Тишина. Замершие радужки.
– Ладно. Холодный виноград, понял, – что ему говорил тот мужчина? «Отвечать утвердительно?» – Да… Виноград вкусный, да.
– Солнце пробивается сквозь облака.
– Прекрасно.
– Сильный ветер. Ураган.
Эндрю провёл кончиком языка по губе. Он ни в коей мере не считал ураган чем-то хорошим, но, возможно, если рассматривать его как силу природы…
– Замечательно, – сказал он. – Ураган это… здорово.
– Цунами.
– Цунами… Цунами – тоже чудесно.
– Разрушенные дома, утопленники, сломанная домашняя утварь под водой.
«Вот чёрт».
Где-то над головой прогрохотал самолёт.
Эндрю глянул назад, на дверь приёмной. Рядом с ней, в окне из непрозрачного стекла, виднелись неясные очертания и цвета. Тот мужчина всё ещё сидел там? Или вышел в туалет? Или покурить?
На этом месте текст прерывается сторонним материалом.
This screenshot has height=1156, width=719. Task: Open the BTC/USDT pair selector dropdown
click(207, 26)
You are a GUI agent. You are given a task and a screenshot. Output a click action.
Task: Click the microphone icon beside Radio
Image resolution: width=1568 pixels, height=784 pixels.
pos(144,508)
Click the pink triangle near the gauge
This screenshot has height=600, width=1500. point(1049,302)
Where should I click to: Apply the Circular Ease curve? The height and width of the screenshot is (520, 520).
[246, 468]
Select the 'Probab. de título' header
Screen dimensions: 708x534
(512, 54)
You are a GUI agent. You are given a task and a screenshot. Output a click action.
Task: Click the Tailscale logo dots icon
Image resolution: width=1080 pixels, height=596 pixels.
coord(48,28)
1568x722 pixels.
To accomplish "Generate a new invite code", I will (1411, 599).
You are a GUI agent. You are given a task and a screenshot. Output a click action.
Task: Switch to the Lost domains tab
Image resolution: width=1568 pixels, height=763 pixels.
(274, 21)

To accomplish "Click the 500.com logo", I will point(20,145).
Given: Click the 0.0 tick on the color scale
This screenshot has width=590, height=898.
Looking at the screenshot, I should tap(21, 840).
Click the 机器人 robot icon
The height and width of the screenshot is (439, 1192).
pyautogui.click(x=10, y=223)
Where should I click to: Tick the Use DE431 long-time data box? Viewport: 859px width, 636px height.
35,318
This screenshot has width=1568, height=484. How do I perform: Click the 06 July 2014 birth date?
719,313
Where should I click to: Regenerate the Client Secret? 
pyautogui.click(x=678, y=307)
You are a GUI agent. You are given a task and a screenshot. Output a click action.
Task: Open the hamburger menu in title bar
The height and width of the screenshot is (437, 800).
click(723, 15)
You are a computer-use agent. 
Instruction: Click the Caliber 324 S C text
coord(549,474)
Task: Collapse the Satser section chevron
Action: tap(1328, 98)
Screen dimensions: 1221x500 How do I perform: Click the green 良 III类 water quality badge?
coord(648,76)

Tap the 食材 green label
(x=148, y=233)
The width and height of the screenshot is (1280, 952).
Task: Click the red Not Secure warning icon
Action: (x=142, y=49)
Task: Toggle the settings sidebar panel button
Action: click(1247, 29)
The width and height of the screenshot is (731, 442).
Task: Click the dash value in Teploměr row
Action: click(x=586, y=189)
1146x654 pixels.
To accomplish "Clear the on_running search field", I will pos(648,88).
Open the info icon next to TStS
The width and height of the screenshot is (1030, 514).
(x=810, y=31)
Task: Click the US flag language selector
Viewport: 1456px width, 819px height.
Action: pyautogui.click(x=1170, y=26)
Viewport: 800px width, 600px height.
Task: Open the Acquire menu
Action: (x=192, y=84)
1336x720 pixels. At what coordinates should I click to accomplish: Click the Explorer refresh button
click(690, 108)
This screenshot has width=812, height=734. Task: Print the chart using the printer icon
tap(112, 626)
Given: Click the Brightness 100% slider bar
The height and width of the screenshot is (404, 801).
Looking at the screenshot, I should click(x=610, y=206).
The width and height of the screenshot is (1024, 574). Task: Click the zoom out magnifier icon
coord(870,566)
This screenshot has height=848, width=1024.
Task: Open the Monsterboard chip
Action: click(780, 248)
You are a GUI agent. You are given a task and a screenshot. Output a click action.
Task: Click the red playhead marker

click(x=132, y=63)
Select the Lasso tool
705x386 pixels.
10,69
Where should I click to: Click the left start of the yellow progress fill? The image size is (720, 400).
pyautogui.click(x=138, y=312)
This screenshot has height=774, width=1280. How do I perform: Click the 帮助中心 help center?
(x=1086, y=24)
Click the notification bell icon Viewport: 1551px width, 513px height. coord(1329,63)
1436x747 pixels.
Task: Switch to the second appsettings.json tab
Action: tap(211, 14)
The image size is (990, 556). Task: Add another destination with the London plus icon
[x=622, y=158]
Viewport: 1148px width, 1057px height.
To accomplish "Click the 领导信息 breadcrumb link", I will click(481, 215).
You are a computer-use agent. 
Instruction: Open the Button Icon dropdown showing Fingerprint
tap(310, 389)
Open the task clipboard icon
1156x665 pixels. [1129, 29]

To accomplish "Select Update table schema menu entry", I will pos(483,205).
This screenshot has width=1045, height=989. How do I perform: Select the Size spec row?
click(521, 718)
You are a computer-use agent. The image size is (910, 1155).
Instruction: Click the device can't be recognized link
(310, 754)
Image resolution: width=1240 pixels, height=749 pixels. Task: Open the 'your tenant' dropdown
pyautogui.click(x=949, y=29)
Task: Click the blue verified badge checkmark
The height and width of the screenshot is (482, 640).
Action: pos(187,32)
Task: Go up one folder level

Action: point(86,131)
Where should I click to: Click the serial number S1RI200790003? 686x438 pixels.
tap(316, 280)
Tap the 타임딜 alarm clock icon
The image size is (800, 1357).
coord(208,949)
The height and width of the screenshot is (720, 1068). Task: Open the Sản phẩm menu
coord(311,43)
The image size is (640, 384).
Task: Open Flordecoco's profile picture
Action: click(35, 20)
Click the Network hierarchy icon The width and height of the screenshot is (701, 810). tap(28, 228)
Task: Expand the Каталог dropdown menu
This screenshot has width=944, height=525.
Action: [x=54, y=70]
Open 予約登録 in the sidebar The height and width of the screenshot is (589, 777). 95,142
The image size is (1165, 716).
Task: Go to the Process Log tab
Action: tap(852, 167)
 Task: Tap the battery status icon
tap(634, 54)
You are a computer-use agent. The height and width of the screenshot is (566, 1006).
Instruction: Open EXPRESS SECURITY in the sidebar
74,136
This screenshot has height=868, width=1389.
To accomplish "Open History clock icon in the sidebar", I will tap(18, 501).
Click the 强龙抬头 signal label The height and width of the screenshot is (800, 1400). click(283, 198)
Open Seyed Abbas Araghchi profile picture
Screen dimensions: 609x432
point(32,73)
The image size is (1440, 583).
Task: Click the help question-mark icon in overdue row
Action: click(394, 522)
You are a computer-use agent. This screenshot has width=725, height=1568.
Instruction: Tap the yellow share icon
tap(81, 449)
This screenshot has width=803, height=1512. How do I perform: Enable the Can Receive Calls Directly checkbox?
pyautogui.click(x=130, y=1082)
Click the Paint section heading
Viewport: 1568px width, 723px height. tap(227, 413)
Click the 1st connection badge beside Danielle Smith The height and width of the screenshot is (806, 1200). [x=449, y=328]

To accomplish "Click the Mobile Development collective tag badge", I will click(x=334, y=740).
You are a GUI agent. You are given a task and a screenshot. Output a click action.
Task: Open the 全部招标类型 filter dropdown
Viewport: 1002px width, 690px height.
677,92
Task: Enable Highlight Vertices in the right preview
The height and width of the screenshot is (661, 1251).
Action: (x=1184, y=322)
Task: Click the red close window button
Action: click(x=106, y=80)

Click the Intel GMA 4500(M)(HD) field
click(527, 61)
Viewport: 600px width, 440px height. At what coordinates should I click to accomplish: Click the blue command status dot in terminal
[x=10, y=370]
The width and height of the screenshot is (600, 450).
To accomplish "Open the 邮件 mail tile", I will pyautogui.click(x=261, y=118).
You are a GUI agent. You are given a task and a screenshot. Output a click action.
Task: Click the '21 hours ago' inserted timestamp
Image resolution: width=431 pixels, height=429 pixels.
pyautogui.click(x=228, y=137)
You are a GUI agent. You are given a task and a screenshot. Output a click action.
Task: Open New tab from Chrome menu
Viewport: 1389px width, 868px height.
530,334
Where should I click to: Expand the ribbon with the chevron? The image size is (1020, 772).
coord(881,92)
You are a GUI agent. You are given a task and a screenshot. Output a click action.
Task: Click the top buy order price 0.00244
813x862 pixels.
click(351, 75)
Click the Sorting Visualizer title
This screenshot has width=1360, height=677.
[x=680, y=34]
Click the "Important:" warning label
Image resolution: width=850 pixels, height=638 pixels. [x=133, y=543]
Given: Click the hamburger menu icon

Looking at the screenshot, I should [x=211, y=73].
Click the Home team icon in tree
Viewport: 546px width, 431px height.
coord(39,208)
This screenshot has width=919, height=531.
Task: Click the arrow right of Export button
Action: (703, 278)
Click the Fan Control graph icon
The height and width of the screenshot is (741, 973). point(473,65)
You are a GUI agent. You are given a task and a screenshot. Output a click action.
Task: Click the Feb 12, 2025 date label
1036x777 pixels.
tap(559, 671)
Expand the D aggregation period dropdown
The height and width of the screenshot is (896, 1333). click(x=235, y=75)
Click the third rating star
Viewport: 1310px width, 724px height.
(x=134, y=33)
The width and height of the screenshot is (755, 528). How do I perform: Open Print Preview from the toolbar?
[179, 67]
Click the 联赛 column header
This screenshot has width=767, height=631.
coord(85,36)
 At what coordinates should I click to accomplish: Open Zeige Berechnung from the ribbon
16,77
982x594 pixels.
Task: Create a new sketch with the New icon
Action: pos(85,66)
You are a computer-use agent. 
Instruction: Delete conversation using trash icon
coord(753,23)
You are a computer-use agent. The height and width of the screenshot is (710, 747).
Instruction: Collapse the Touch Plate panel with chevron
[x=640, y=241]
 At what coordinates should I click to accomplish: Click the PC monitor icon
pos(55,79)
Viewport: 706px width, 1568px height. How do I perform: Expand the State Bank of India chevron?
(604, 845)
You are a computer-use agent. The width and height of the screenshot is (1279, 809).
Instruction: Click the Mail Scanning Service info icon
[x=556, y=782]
«Что, чёрт возьми, я должен ответить на это?» – хотел спросить у него Эндрю. Впрочем, парень ему уже всё сказал.
Лагоа. Пляж. Маргарет.
– Это здорово, – сказал Эндрю.
– Сожжённые города. Опалённая плоть.
Он вонзил ногти в ладони. «Всё это слова, просто слова».
– Замечательно.
– Люди, страдающие от повреждений нервной системы. Повреждений мышц.
Эндрю не расслышал свой собственный ответ.
Гора плоти в середине склада помедлила. Пухлые губы приоткрылись и сложились в нечто, что на человеческом лице можно было бы принять за улыбку.
– Девочка в детской больнице Санта-Фе, в синей палате за дверью № 27, умирающая от меланомы.